The latest mini-corporate scandal-in-the-making is CEO’s who participate anonymously in online message boards, lauding their own companies and disparaging competitors, all while pretending to be someone else with no vested interest in the company’s fortunes. The Whole Foods CEO started the trend (of getting caught, at least).

It’s fun to wag our fingers and chastise leaders who should know better, and we ALL agree this wasn’t smart, especially the bits about trying to influence investment in your own company vs. in a competitor.
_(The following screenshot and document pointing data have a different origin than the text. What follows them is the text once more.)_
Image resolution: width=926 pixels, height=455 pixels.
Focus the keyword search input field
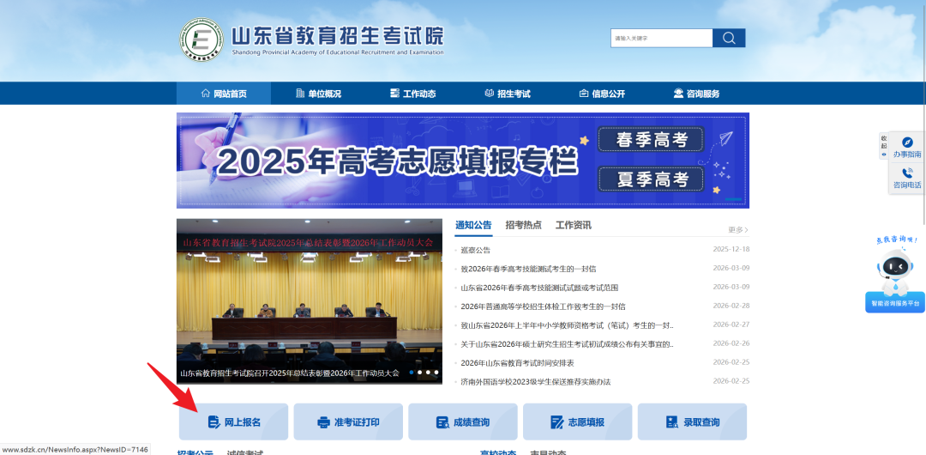[661, 38]
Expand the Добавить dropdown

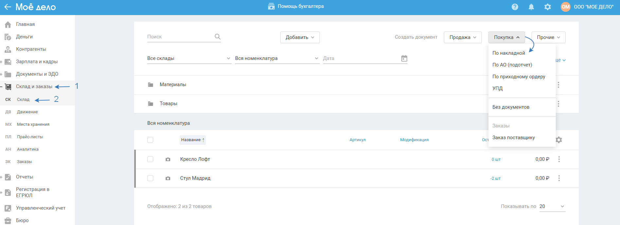click(300, 37)
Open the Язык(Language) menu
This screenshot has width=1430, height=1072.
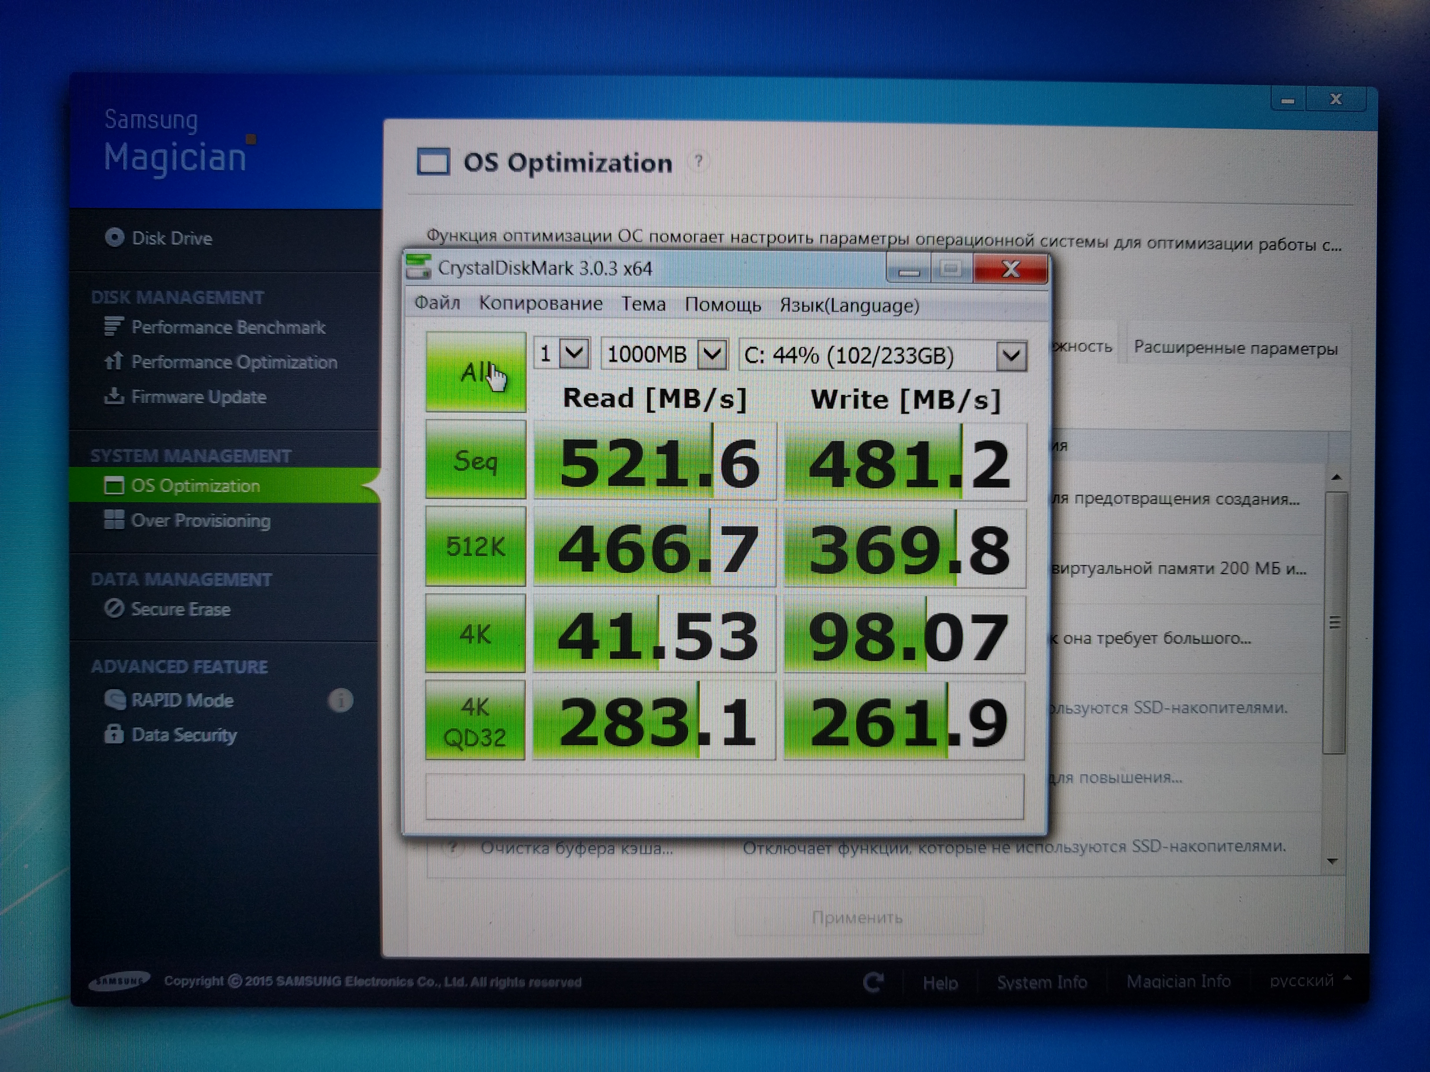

But what it really points out is a lack of transparency in word of mouth (WOM) marketing–a tool that more and more companies are relying on and looking at as scientific. At the end of the day, people will take advantage of any open system no matter how much hand-wringing the WOM community does about ethics and best practices. WOM is valuable, and for now it still works. As long as that’s true, there will be people manipulating it for their own means, just like everything else in human history.

Most savvy internet users know that when they’re reading reviews on Amazon.com, a decent proportion of them come from BzzzAgent, a company that pays readers to review certain books that want to create a word of mouth buzz. When you read reviews on iTunes, how many of them came from the marketing department of the band’s record label? And when you read a Yahoo! investment message board lauding one stock over another, did it really come from your average Joe investor (as seems to be the case) or from an anonymous board member, CEO, or shareholding employee pretending to have no unusual interest in the subject at hand?
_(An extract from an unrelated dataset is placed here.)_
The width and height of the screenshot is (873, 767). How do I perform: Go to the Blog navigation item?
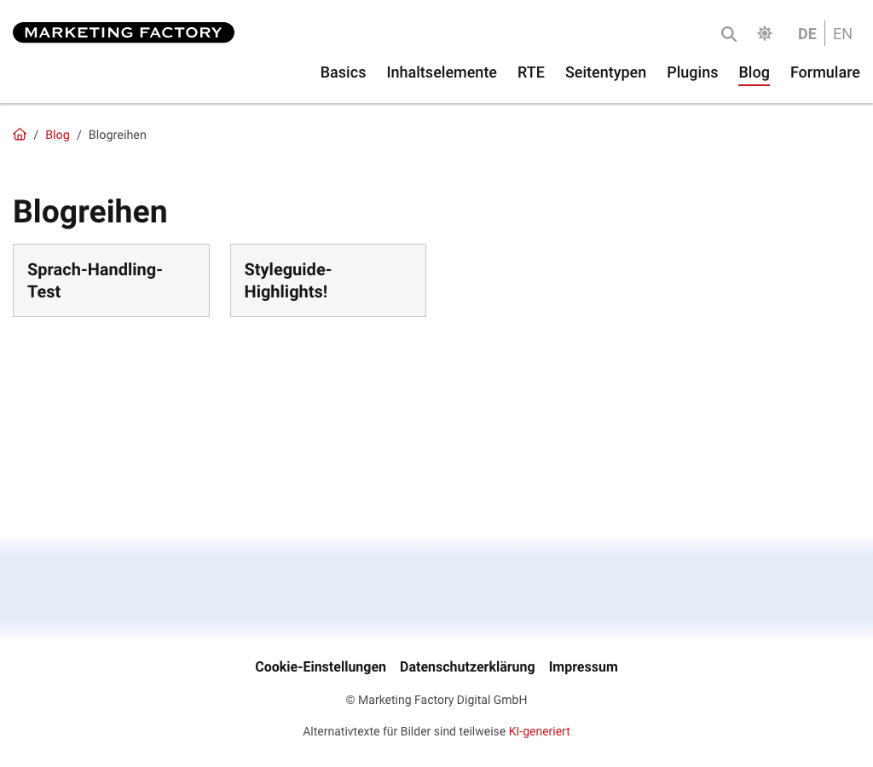(x=754, y=73)
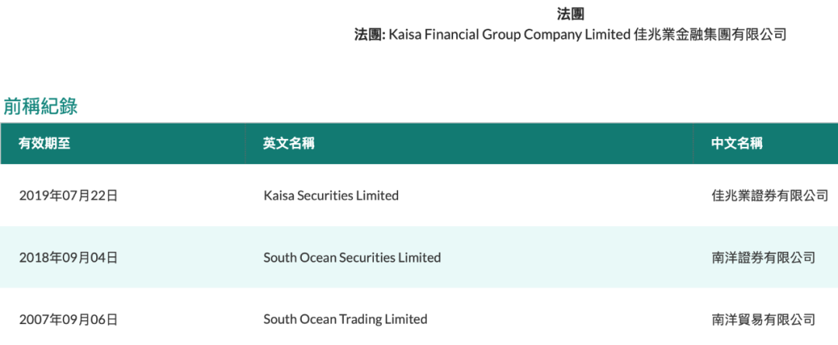Click the South Ocean Securities Limited entry
Image resolution: width=838 pixels, height=345 pixels.
[x=352, y=257]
The point is that you don’t know and you can’t know. Reading opinions on a message board isn’t like chatting with your neighbors at a cookout, where you can see who is saying what and have at least some vague sense of any ulterior motives when they pick or pan some book or restaurant or cell phone or stock.
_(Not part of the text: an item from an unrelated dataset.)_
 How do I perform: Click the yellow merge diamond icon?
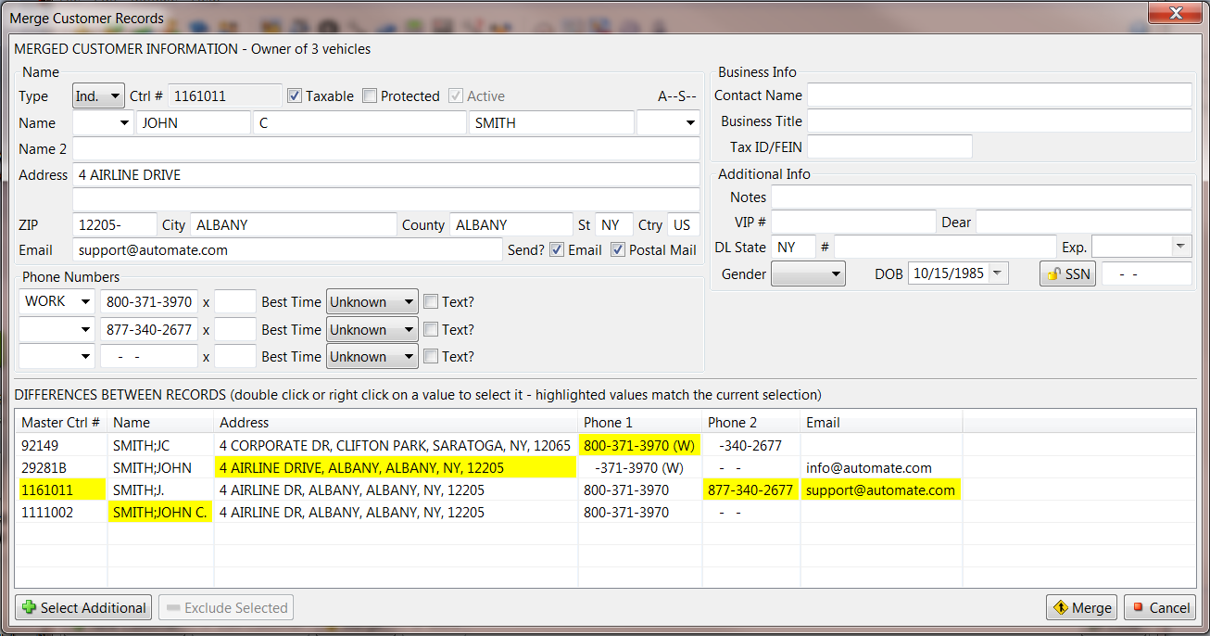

Internet users need to take all anonymous WOM recommendations they read with a huge grain of salt, and marketers need to prepare for the day when these kinds of tactics won’t work anymore because people are on to the fact that they’re essentially being gamed.

August 01, 2007

More on Customer Reviews

Walmart.com recently announced that they’re jumping on the bandwagon to offer customer reviews themselves, both on the product page itself and via email after they’ve gotten the product mailed to them. The Walmart.com CMO said that in the future, Walmart.com could interact with people who posted reviews and use the reviews to decide what Wal-Mart sells.

 

One word of caution: understand the real value and role of customer reviews and do not overestimate their abilities. I just did a post about our research into customer reviews, and how we found them to be beneficial to customer loyalty, customer satisfaction and future sales. There’s no doubt that customer reviews are a great thing, and I’m a big proponent of any retailer adding reviews to their site. But the reason they’re good is because they will give customers valuable information, not because they will necessarily give retailers valuable information.

 

 

Customer reviews are a great tool for customers, but they are not necessarily a valuable metric for companies or a great tool for measuring the quality of a product. So 1% of your customers say they love something. Is it the 1% that own stock in your company? Is it the 1% that spends the most money with you? Is it the 1% who works for the manufacturer of the product in question, trying to artificially inflate reviews for the product?

 

Also, customer reviews tend to draw out the extremes—those that either really love or hate something. Walmart.com’s own research showed that in a testing phase, most reviews were positive: 4 or 5 stars (out of a possible 5). That’s not surprising: you tend to see a lot of 1’s and a lot of 5’s but very few 3’s.

 

If you want to measure customer reaction to a product, you need to use a satisfaction-based model and it needs to be random, not opt-in like customer reviews.

Customer reviews are not a product development or a product management tool, they’re a marketing tool. Understand their value to your customers, don’t overestimate their value to you, and they can and should be a great addition to any retail website.